5. Monitor third-party vendors: Many automakers rely on third-party vendors to provide connectivity services. It is important to monitor these vendors and ensure that they are following best practices for cybersecurity. 

6. Stay up-to-date with the latest cybersecurity trends: Cybersecurity threats are constantly evolving, and it is important for automakers to stay up-to-date with the latest trends and best practices. Consider subscribing to cybersecurity newsletters and attending industry conferences to stay informed. 

7. Conduct regular security posture assessments: Regular security posture assessments can help automakers identify vulnerabilities and take corrective action before they are exploited by attackers. 

In conclusion, the automotive industry stands at the crossroads of technological innovation and cybersecurity challenges.

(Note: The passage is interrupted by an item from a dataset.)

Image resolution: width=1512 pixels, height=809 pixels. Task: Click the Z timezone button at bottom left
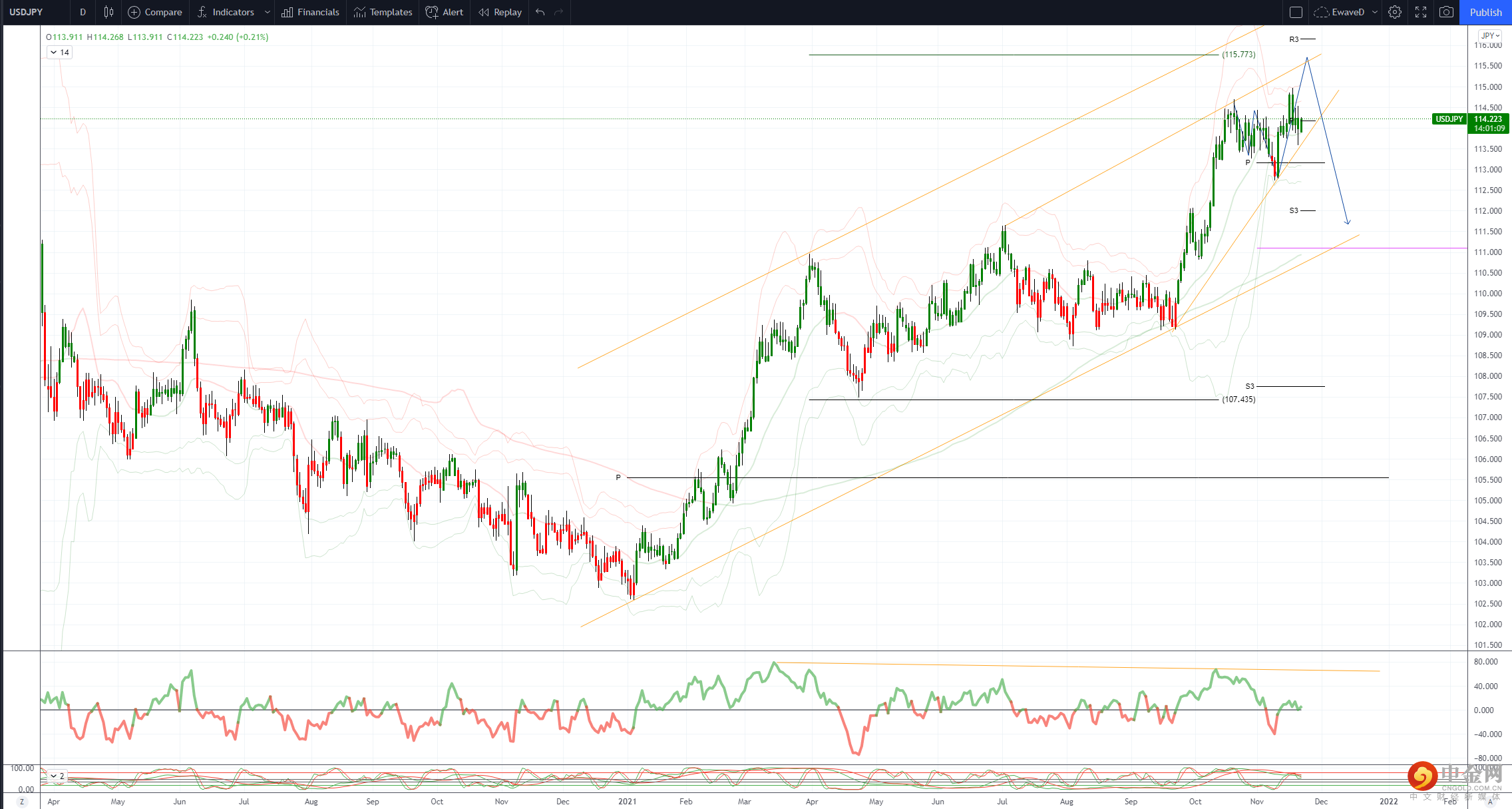22,802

As connected technologies evolve, automakers must prioritise proactive measures, embracing a multi-layered defense, fostering a cybersecurity culture, and staying vigilant to stay ahead of the ever-evolving cyber threats in the modern automotive era. The road to a secure and resilient future requires constant adaptation and collaboration across the industry to ensure the safety and integrity of connected vehicles. 

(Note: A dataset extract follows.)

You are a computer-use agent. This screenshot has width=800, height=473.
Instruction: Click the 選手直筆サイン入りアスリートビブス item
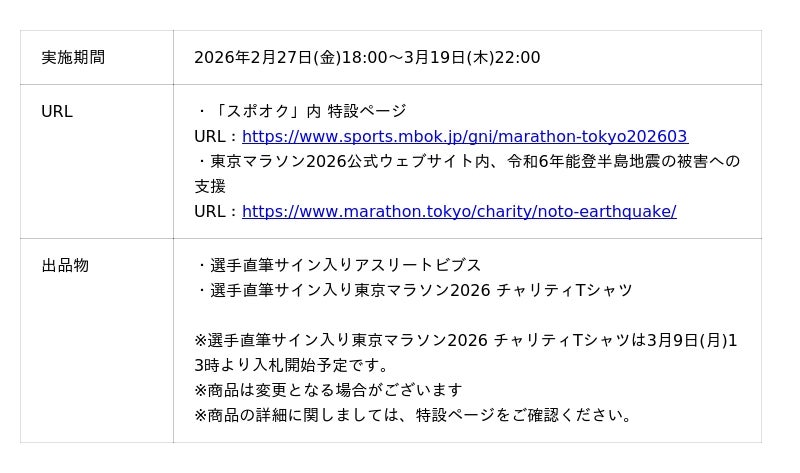[x=345, y=265]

Merit’s Expertise in Data Aggregation & Harvesting for the Global Automotive Sector 

Merit Data and Technology excels in aggregating and harvesting automotive data using AI, ML, and human expertise. Our capabilities include: 

• Crafting end-to-end data pipelines and scalable data warehouses 
• Designing compliant governance solutions for seamless integration 
• Utilising high-volume, high-velocity data tools for nuanced insights 
• Extracting retail product attributes and audience data 
• Aggregating industry-specific data points for informed decision-making 

Trusted by leading automotive brands, Merit drives innovation and efficiency by delivering refined, actionable insights.

Key Takeaways 

• Escalating Threat Landscape: The automotive industry faces a rising tide of cyber threats, driven by the proliferation of connected cars, autonomous driving, and electric vehicles. The sheer volume of data generated becomes a prime target for cybercriminals. 

• Vulnerabilities through Connectivity: APIs, essential for interconnecting vehicle systems, present a significant security risk. The automotive sector witnessed a substantial 380% increase in API attacks in 2022 alone, emphasising the urgent need for robust cybersecurity measures. 

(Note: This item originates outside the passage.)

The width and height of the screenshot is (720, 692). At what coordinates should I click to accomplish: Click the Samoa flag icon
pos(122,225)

• Keyless Car Theft on the Rise: The emergence of sophisticated hacking tools allows criminals to exploit vulnerabilities, enabling keyless car theft. Remote attacks through internet-enabled vehicles pose a serious concern, necessitating comprehensive security measures. 

• Automakers’ Response: While some automakers inadequately address cybersecurity risks, others are proactively investing in training, awareness programs, and edge security changes. To bolster defenses, a multi-layered cybersecurity approach, a culture of cybersecurity, regular assessments, and monitoring of third-party vendors are essential steps.